3/ Que faire pour éviter une mutation supplémentaire de notre civilisation et retrouver ce qui en constitue l’essentiel ?

Au plan individuel
       Que chacun de nous s’attache à réfléchir sur ces réalités contemporaines et à se former pour
• Distinguer l’important de l’accessoire et se focaliser sur l’essentiel.
• Rechercher en tout le Vrai, le Beau et le Bien (même si ces notions sont subjectives.)
• Identifier ses principaux repères : la famille, les valeurs humaines fondamentales : courage, sens des responsabilités et de l’honneur, respect, générosité…
• Donner un sens à sa vie individuelle et à nos réalisations collectives … Ce faisant :

Fuir « la mentalité Hamish ». Cette petite communauté américaine refuse d’utiliser les éléments de la vie moderne sous prétexte qu’ils favorisent la dépravation morale. Moyennant quoi, ils se déplacent en carriole, s’éclairent à a bougie, vivent en autarcie et se marient entre eux…
       Notre attitude à nous doit être ouverte et nous conduire à accepter et exploiter ce qu’il y a de bien dans la civilisation contemporaine : le TGV, l’ordinateur et les soins médicaux…

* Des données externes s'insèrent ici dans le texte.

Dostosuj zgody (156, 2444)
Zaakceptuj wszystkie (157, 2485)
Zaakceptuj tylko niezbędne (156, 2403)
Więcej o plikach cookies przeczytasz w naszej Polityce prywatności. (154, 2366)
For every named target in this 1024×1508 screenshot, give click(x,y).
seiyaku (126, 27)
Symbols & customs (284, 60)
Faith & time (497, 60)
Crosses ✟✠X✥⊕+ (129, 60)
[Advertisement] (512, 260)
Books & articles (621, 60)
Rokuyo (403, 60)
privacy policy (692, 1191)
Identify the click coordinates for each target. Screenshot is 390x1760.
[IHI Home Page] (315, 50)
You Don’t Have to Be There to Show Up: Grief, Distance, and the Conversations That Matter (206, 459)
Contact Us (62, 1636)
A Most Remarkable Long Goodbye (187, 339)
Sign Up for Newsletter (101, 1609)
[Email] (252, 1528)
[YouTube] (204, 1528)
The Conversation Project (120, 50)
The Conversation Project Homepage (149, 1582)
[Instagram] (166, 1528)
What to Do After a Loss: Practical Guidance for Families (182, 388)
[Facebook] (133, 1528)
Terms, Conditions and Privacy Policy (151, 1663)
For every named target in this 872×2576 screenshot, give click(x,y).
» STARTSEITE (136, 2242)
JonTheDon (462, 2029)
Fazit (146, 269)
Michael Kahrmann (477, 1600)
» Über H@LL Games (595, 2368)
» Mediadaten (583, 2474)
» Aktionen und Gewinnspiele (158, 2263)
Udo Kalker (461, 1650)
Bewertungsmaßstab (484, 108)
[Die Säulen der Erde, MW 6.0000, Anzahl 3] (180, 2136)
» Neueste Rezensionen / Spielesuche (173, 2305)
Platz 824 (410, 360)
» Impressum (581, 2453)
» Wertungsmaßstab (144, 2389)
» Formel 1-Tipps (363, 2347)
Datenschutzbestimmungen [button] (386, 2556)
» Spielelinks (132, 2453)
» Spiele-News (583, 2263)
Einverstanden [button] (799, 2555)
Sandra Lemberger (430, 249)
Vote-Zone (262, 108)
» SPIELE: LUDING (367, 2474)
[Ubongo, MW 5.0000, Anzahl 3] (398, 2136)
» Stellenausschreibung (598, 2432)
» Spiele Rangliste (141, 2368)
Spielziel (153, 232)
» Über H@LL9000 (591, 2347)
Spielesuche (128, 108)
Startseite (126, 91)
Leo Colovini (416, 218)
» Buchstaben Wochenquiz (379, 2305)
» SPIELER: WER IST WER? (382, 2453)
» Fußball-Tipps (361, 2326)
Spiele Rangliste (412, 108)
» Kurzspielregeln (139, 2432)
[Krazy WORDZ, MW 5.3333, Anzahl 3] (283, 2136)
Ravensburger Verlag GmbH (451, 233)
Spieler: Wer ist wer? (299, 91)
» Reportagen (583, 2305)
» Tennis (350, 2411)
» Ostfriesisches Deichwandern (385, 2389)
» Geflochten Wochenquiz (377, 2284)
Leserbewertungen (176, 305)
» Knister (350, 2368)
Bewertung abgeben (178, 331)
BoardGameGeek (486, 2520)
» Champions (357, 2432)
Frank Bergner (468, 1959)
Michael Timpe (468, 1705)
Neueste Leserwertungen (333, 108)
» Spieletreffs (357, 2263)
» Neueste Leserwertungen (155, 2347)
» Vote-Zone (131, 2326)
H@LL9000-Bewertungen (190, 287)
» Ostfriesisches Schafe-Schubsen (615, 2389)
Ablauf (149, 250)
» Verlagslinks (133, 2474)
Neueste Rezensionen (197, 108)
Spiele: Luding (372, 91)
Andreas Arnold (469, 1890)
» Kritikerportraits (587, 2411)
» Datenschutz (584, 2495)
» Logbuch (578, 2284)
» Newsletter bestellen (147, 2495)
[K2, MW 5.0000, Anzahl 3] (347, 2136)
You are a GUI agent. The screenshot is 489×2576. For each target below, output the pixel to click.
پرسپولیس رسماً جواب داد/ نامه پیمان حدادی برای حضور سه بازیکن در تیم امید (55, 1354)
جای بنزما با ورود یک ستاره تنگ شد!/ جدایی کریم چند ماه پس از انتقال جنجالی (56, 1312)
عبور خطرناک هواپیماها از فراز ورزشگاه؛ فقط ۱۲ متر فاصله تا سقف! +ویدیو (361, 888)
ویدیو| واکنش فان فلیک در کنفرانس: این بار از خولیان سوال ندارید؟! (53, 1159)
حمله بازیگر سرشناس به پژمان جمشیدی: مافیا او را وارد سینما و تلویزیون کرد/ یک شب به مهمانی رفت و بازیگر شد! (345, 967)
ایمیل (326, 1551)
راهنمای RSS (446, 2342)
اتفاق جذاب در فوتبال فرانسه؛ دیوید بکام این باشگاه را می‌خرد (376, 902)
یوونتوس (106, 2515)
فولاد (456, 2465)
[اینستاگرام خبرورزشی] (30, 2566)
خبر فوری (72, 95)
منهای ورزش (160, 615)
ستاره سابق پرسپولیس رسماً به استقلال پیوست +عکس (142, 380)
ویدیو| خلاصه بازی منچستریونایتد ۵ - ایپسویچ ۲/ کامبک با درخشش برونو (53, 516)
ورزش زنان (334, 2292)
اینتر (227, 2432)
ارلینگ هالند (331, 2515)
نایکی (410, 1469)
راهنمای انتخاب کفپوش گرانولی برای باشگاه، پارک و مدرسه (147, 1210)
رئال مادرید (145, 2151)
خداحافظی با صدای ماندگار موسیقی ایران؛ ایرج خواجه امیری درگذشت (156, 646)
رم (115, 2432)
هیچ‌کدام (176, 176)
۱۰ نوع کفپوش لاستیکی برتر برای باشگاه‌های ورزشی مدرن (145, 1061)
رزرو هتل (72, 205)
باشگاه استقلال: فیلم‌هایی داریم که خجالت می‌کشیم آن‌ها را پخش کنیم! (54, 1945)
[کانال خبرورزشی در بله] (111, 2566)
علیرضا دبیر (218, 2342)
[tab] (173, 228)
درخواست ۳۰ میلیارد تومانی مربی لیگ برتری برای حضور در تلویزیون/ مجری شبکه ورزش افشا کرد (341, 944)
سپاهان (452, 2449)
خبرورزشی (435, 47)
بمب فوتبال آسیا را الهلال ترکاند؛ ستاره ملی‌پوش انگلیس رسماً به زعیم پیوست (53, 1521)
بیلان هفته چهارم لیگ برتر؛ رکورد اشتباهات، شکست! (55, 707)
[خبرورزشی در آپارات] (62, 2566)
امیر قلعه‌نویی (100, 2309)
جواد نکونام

       Lutter en revanche contre les excès et les abus de la modernité dans la mesure où ils nous déshumanisent, les modes et les addictions notamment, (y compris l’addiction à l’I Pad.)
       Pour cela encourager chez les jeunes l’esprit critique et l’indépendance d’esprit.

       Essayer de nous simplifier la vie pour ne pas nous créer en permanence des besoins supplémentaires : accepter de marcher à pied et de manger moins riche…

       Gérer notre temps de façon à nous réserver des plages pour nous détendre par l’activité physique et d’autres plages pour lire, réfléchir, méditer et, si nous sommes croyants, prier.

Au plan collectif

       Nous savions depuis longtemps que ce sont les minorités actives qui mènent le monde.

       Nous avons découvert l’an dernier que nous étions entrés
dans une vraie guerre des idées
Or, à la guerre, malheur à l’homme seul.
Il nous faut donc
nous rassembler :

       Pour cela, faire partie de groupes, d’équipes de réflexion, d’associations, de mouvements …

       Nous mobiliser et nous former collectivement pour
défendre ou promouvoir
intelligemment et adroitement
les causes importantes.


       Savoir faire entendre notre voix sans verser dans l’extrémisme.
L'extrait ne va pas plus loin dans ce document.